We are determined to continue to reduce our Gross Debt and will allocate a significant part of our ordinary cash flow for this purpose in 2019. Maintaining a strong balance sheet at Exor and our companies remains a priority as we have entered an environment of increased economic and financial uncertainty.
This year we turn 10 years old. It has been an extraordinary decade and one that has been very rewarding for our shareholders. On the day our shares started trading, 2 March 2009, 2009, they were worth €5.8. By 1 March 2019 they were valued at €54.3 and we had distributed €1.2 billion of capital in the form of dividends and buybacks, giving our shareholders a total return of close to 10x.
We are very conscious that, as our size increases, generating similar returns becomes harder but we are committed to growing our NAV per share at higher rates than the MSCI world index in dollars and to preserving our capital. This does not guarantee that we will be immune to volatility, but it does mean that we will focus on avoiding permanent losses.
We will take the opportunity this year to reflect on what has been done in the last 10: what we learned, what we did well and not so well…and how we can further define and strengthen our culture, which I believe is the basis for a successful organization and allows us to attract and self-select the right people. It is they who ultimately lie behind our success and the success of our companies.
2019 is also the 120th anniversary of the foundation of FIAT on 11 July 1899, when my family’s entrepreneurial adventure began.
We are entering a period for the car industry which is similar to its early days when multiple technologies and new business models were emerging. Between 1898 to 1908, more than 100 car companies were founded in Italy alone. Today, like then, the challenges are large, but the potential is even larger. We are very excited about the opportunities offered by connectivity, electrification and autonomous technologies to make our business stronger financially and ever more environmentally sustainable.
For over a century we have been a source of stability for FIAT and latterly for FCA and the business has prospered. Our permanence in the capital of FCA has given its successive leadership teams the latitude to plan for the long term rather than having to react to daily pressures. This has made courageous and original decisions possible that have also respected the enduring interests of all our stakeholders.
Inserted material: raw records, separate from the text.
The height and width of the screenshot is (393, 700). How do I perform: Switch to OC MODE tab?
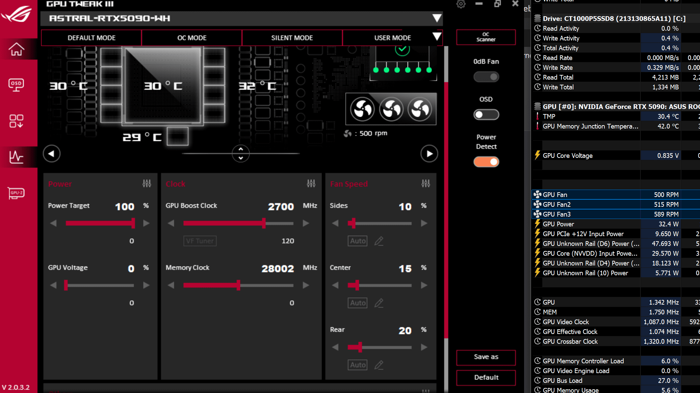(x=192, y=38)
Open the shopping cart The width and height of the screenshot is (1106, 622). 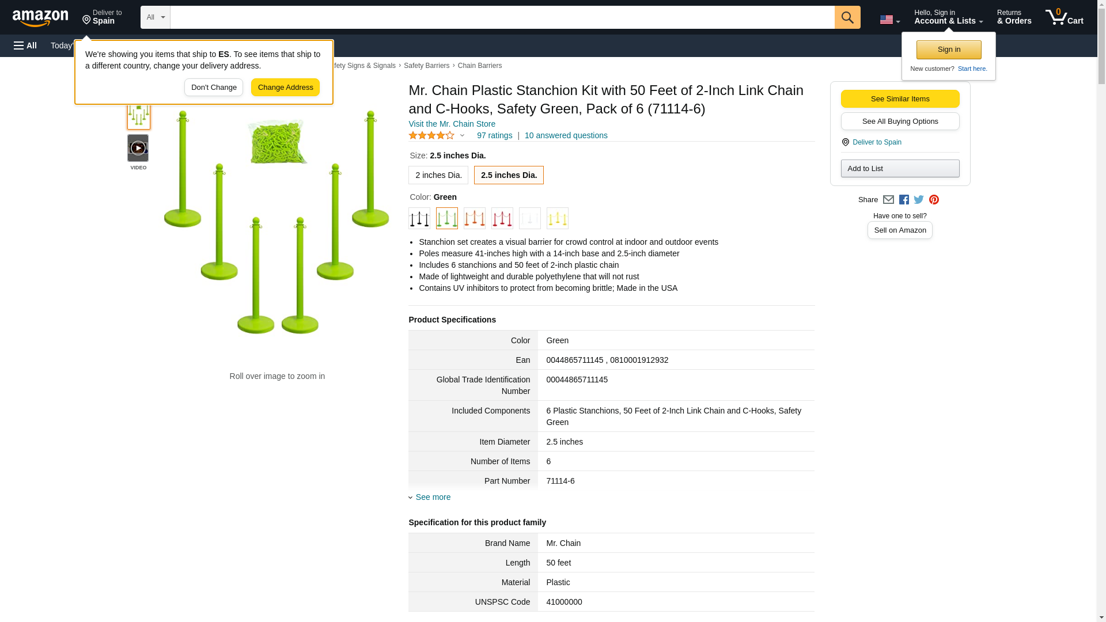1064,17
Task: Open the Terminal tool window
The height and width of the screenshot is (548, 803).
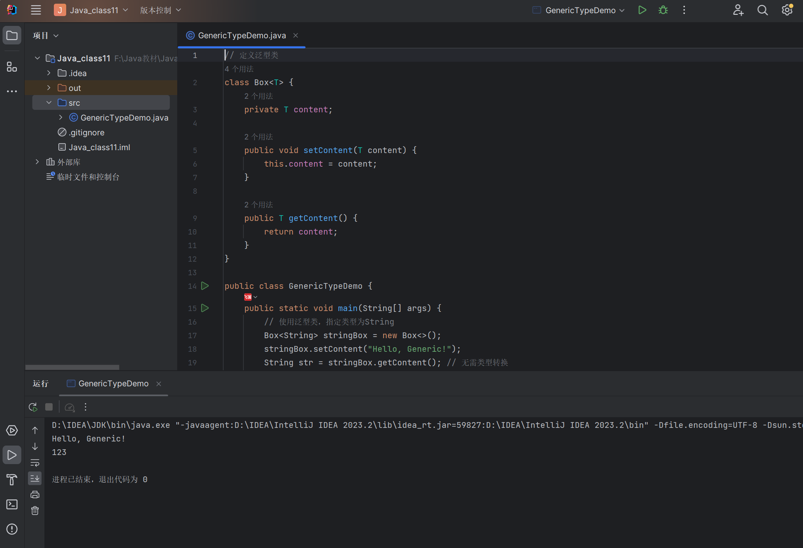Action: (x=12, y=504)
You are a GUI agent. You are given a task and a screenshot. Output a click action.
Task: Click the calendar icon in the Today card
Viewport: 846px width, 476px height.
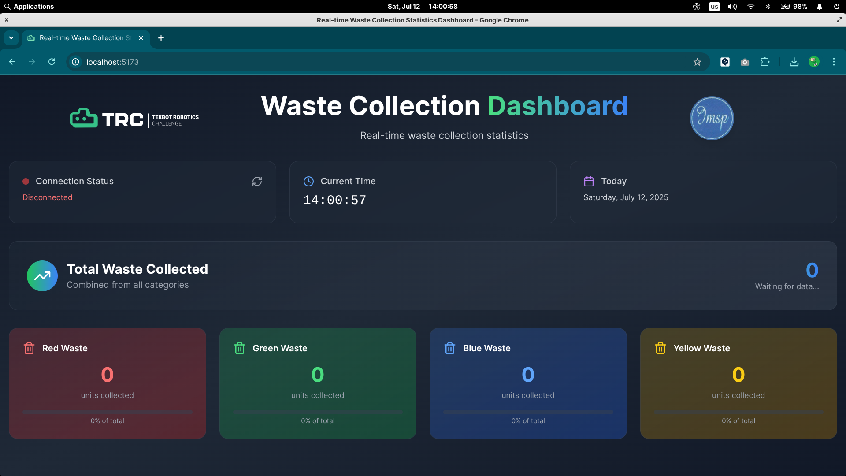[x=589, y=181]
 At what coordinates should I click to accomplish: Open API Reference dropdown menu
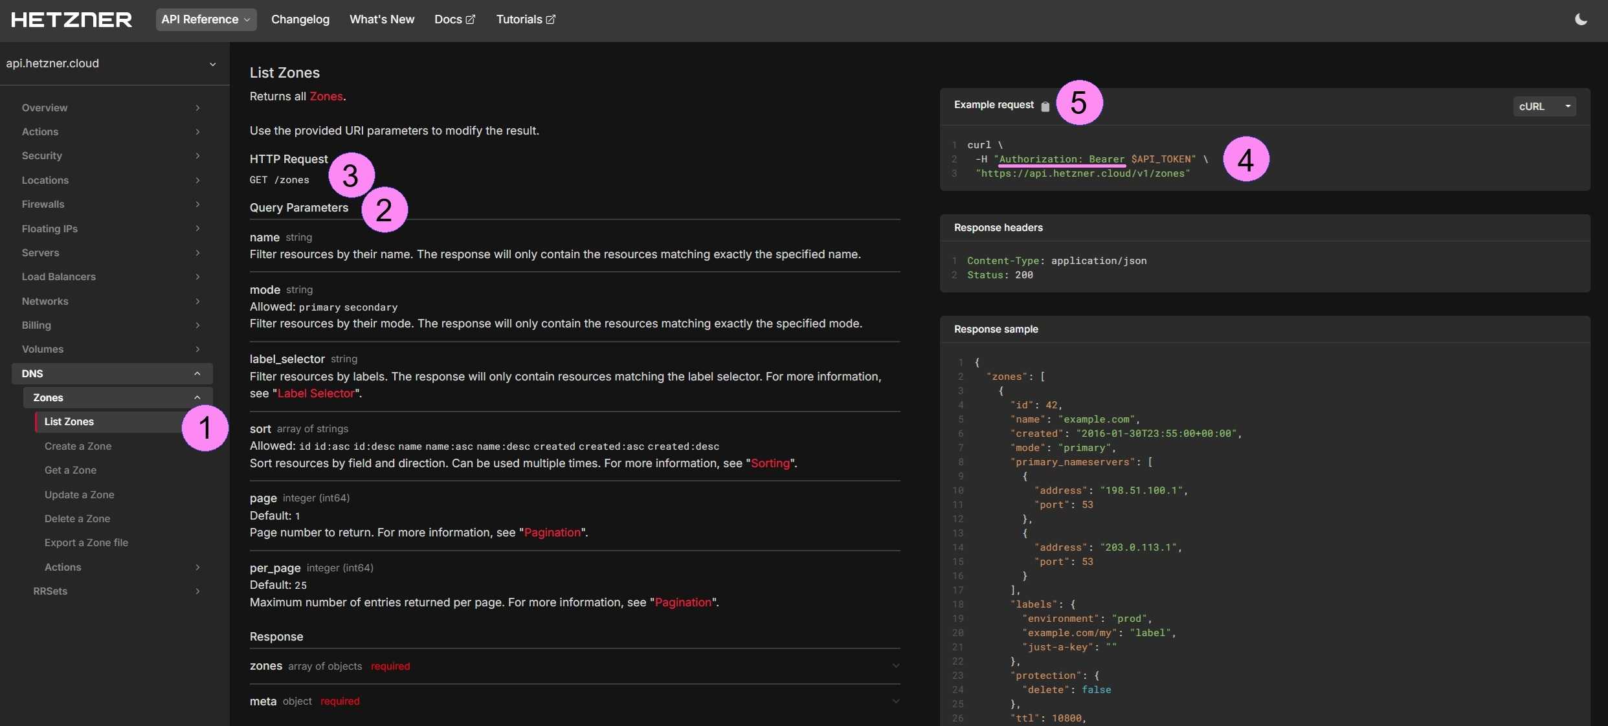[206, 19]
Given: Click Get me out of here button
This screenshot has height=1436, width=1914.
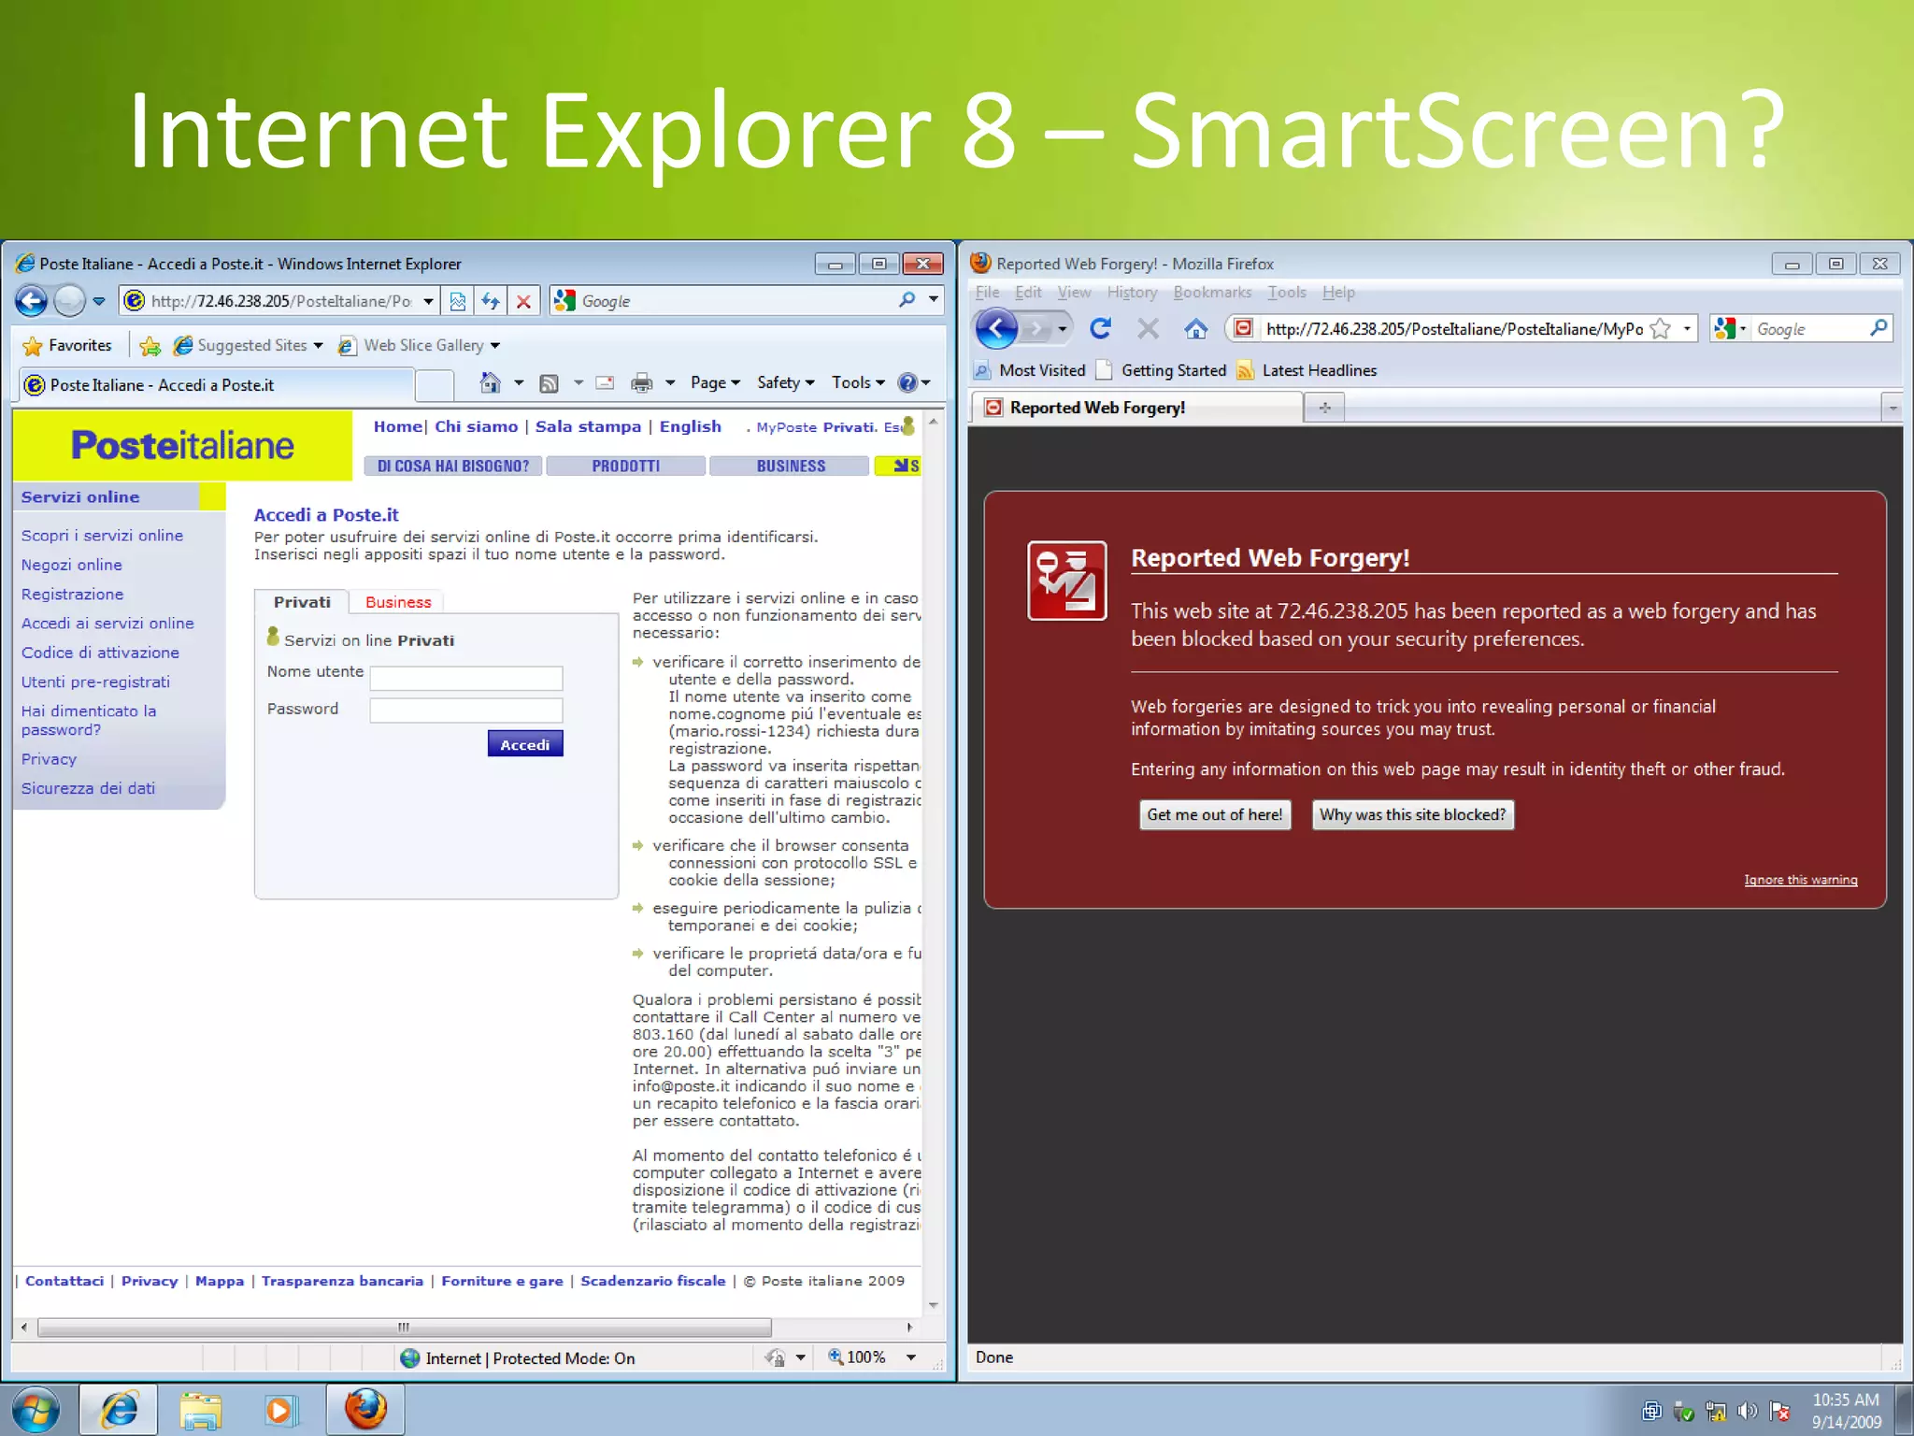Looking at the screenshot, I should point(1214,814).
This approach and mindset remain as relevant to us today as ever and our commitment to FCA and to participating in its bold and profitable future is also unchanged.
We very much look forward to celebrating our 10th anniversary with you during our Investor Day on November 21 November in Torino. This will be held in the same location as in 2017: in the house of the Founder of FIAT. That is of course where it all started 120 years ago, but when we meet, we will talk not about the past, but about the future.